Dom yang masih berdiri di dekat ranjang, pria itu menerimanya, meneguk minuman itu dengan sorot mata yang masih memandang ke istrinya.
“Dan ini adalah kehidupan ku, sekedar mengingatkan mu. My sexy girl.” Balas Dom berjalan melewatinya sembari memegang gelas tersebut, dia sibuk ke arah rak kecil yang tersusun buku, namun bukan buku yang pria itu cari, melainkan secarik kertas penting untuk nya dan bisnisnya.
Nisa masih tak berpaling dari suaminya, ada banyak pertanyaan dan kekesalan. Melihat Dom dalam keadaan tenang seperti saat ini, melihat pria itu membaca dengan teliti, sungguh terlihat tenang dan lebih baik.
“Bersihkan dirimu atau tidak sama sekali.” Kata Dom yang masih fokus ke keras penting itu dan sesekali meneguk minumannya.

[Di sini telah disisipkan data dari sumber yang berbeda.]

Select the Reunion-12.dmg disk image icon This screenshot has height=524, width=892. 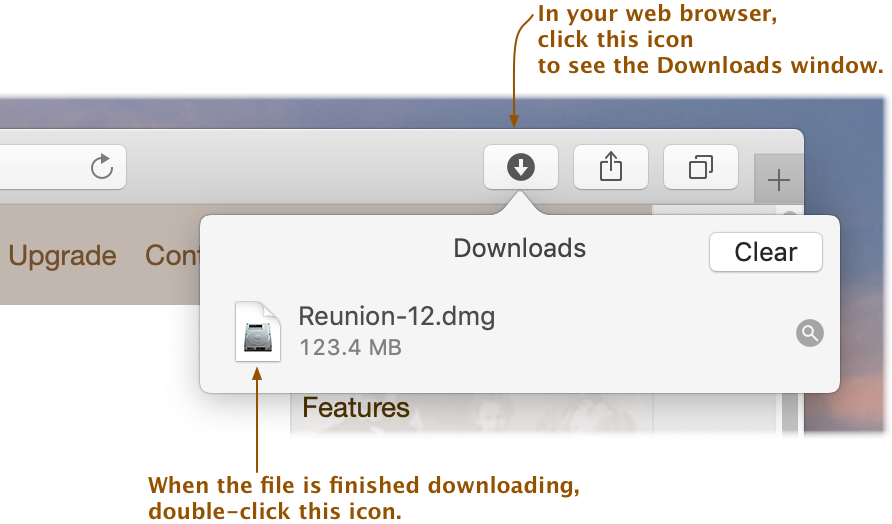(x=258, y=332)
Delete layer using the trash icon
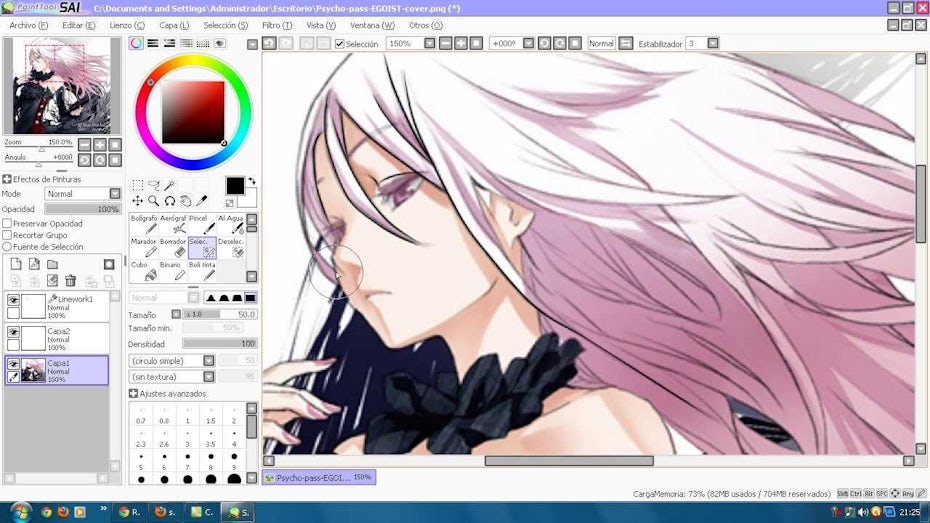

Tentu saja, Nisa langsung pergi ke kamar mandi tanpa berdebat dan itu membuat Dom sekilas menatap kepergiannya dan kembali fokus.
Namun, pria itu berhenti sejenak, meletakkan gelas dan kertas tadi ke tempatnya, lalu keluar kamar. Entah apa yang dia cari, namun yang pasti saat ini Nisa terlihat bingung harus bagaimana caranya meminta pakaian secara baik-baik dan peralatan sholat.
“Setidaknya berikan aku sajadah!” gerutunya kesal sendiri mengingat suami angkuhnya itu.
.
.
.
“Berikan aku minumannya, akhir-akhir ini kau bekerja sangat lambat, Campbell!” ketus Ada menatap kesal saat dia menerima segelas teh nya.
“Maafkan saya Nyonya. Ini sudah di level seperti biasa— ”
Seketika pria itu terbungkam saat Ada menatapnya tajam. “Ma-maksudku... Karena mengurus maid-maid baru, membuat pekerjaan ku berganda!” jelasnya.
Ada mengerti, namun wanita itu masih kesal, saat dia hendak meneguk teh nya, ia menoleh ke kepala pelayan tadi. “Kau bertemu dengan wanita itu lagi?” tanya Ada sedikit berbisik karena dia takut Dom mendengarnya.
“Maksud Anda ...”
“Ck, Nisa! Apa yang wanita itu lakukan? Kita tidak bisa mempercayai orang asing sepertinya.” Sinis Ada yang memang dia benar-benar kurang kerjaan karena kerjaan nya hanyalah di rumah dan shopping.
“Dia— ”
Campbell langsung tertunduk dn bungkam saat ia melihat keberadaan Dom yang baru saja terlihat. Sadar akan hal itu, Ada menoleh dan melihat Dom kembali masuk menuju kamarnya. Untung saja jarak mereka sangat jauh.
Terlihat betapa tegangnya Ada melihat anak tirinya itu.
“Astaga, maafkan aku Nyonya, aku lupa akan perintah tuan Dom. Permisi sebentar!”
Dengan tergesa-gesa, Campbell segera pergi. Dia baru ingat, Dom menyuruhnya membawakan beberapa pakaian muslim wanita untuk Nisa, namun pria itu justru melupa.
“Mati aku.” Gumam Campbell yang berlari kecil dan segera mendatangi beberapa pelayan.
“Hey, kau! Cepat keluar dan belikan beberapa pakaian Muslim wanita dengan bahan yang bagus dan berkualitas, juga mahal. Ayo, cepat!” pinta Campbell sedikit tegas.
“Untuk apa? Aku sudah membawakan baju untuk nyonya Nisa.” Balas seseorang yang sangat dikenali suaranya oleh Campbell.
Saat pria itu menoleh, barulah dia memasang wajah sinis penuh percaya diri. Melihat musuh bebuyutan nya bernama Ellie.
“Oh, jadi kau datang kemari.” Sindir Campbell.
“Ya, lain kali bekerja lah dengan cepat. Camp—bell!” balas Ellie si kepala pelayan di mansion Dominic yang baru saja tiba atas perintah Dom sendiri beberapa jam yang lalu.